David Richerby wrote:

Wlodzimierz Holsztynski (wlod) wrote:

It's not ok when two players play in the same
competition, and the one with the weaker result
"wins" more $$.


Why not?


As a rule, under most of the circumstances,
it is not. Why should mediocrity be awarded?
Especially, when superior skills are not?

There don't seem to be prizes in British tournaments for players that
weak: the lowest is usually around the 90BCF mark, which is well above
the regular piece-hanging phase. (OK, they'll often fall for
relatively simple tactics but they're not complete beginners.)

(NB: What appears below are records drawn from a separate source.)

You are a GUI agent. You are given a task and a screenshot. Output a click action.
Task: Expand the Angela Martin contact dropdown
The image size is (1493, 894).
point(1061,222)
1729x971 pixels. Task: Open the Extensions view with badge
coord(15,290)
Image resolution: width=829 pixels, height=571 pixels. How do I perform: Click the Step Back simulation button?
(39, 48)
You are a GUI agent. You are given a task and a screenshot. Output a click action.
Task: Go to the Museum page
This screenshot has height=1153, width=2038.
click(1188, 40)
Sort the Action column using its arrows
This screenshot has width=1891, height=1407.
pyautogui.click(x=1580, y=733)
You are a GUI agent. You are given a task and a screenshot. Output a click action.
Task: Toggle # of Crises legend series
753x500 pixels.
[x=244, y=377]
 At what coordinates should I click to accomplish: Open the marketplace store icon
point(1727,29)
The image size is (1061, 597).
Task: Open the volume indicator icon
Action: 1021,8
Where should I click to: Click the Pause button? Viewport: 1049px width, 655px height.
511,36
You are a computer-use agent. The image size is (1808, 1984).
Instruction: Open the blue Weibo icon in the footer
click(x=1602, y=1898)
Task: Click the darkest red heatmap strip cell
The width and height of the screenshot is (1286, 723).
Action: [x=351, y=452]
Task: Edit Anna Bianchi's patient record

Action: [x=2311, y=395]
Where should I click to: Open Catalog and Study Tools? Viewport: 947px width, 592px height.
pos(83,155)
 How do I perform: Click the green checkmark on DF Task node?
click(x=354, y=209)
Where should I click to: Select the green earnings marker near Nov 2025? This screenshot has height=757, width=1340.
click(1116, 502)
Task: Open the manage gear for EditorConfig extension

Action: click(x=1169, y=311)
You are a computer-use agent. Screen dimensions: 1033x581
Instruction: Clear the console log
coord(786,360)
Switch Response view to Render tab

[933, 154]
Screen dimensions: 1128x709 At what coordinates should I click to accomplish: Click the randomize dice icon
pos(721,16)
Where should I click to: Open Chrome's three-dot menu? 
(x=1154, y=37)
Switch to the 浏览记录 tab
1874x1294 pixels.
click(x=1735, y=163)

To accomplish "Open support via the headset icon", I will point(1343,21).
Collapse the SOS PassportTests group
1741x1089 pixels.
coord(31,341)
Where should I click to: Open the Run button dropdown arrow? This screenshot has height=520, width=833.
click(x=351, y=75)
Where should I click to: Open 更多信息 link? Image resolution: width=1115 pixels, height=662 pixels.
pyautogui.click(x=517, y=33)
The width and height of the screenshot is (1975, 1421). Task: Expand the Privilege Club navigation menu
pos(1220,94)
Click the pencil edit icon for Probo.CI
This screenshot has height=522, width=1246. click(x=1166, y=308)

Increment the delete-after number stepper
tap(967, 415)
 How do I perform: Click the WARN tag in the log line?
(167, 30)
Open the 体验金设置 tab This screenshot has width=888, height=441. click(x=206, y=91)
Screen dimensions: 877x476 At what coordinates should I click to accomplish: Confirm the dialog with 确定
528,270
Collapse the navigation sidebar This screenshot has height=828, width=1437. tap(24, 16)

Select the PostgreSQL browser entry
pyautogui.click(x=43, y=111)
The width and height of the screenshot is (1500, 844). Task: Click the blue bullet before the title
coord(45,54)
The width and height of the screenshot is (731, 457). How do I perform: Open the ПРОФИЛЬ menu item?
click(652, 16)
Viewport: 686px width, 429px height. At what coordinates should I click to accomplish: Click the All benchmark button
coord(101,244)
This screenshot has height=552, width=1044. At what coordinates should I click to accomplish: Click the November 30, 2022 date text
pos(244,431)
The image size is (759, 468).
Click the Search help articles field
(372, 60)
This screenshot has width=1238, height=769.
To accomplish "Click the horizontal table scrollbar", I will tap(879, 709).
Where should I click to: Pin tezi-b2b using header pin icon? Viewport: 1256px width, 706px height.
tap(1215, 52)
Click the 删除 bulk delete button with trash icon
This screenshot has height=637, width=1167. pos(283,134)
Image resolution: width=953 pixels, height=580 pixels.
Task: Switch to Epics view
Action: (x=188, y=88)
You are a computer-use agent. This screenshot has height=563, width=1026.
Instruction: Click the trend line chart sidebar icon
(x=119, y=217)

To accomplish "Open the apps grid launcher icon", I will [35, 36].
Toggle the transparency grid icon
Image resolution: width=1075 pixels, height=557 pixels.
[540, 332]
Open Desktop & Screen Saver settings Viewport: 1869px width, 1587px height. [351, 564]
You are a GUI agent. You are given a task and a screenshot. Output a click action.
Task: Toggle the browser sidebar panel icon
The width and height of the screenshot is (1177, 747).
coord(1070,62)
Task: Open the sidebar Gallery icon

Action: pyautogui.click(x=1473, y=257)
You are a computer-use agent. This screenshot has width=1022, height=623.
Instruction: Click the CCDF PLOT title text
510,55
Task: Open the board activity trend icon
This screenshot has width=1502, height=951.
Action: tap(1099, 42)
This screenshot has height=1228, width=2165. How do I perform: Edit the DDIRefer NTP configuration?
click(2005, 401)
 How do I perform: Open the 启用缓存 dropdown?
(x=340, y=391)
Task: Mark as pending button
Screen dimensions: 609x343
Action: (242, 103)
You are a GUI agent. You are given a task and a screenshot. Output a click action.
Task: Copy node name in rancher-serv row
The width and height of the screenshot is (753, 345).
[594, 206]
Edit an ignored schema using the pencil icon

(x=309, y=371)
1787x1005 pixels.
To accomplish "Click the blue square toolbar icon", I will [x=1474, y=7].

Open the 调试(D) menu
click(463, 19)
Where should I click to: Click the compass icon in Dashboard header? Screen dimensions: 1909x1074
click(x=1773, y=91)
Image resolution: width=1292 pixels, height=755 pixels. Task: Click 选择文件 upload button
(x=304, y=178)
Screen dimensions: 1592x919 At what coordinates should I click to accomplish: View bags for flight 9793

Occasionally there would be just one junior or one
unrated player and s/he would still win a few bucks.
It's silly and wrong.

Perhaps I'm arguing against you from a dramatically different
experience? In the UK, a typical class prize (in a separate section
tournament) would be maybe 60-150ukp for first place, 30-60ukp for
second, and $20-40 for third. Entry fees for a tournament would be
somewhere in the 20-25ukp range. From other posts in these threads, I
get the impression that the numbers (both prize values and
entry fees) in the US are considerably larger than this (say,
by a factor of ten?).


I am not following the USCF tournament life for years.
A time ago there were some big open Swiss torunaments
where class prizes exceeded a $1000, and even the
very low classes still had prizes as high as a few hundred
dollars. More than that, some of those events had prizes
for each of the half-range like 1500-1599. That's lottery.
The organizers could overcharge the chessplayers
by luring them into a lottery, especially unbalanced
youngsters. For the chess society such short-term
chess organizers' successes are long-term defeats.

Somehow I associate the rudeness and the outside
the chess board cheap trickery of many US players
with these class prizes (also with the perception how
Fischer acted, the "crush his ego" nonsense and similar).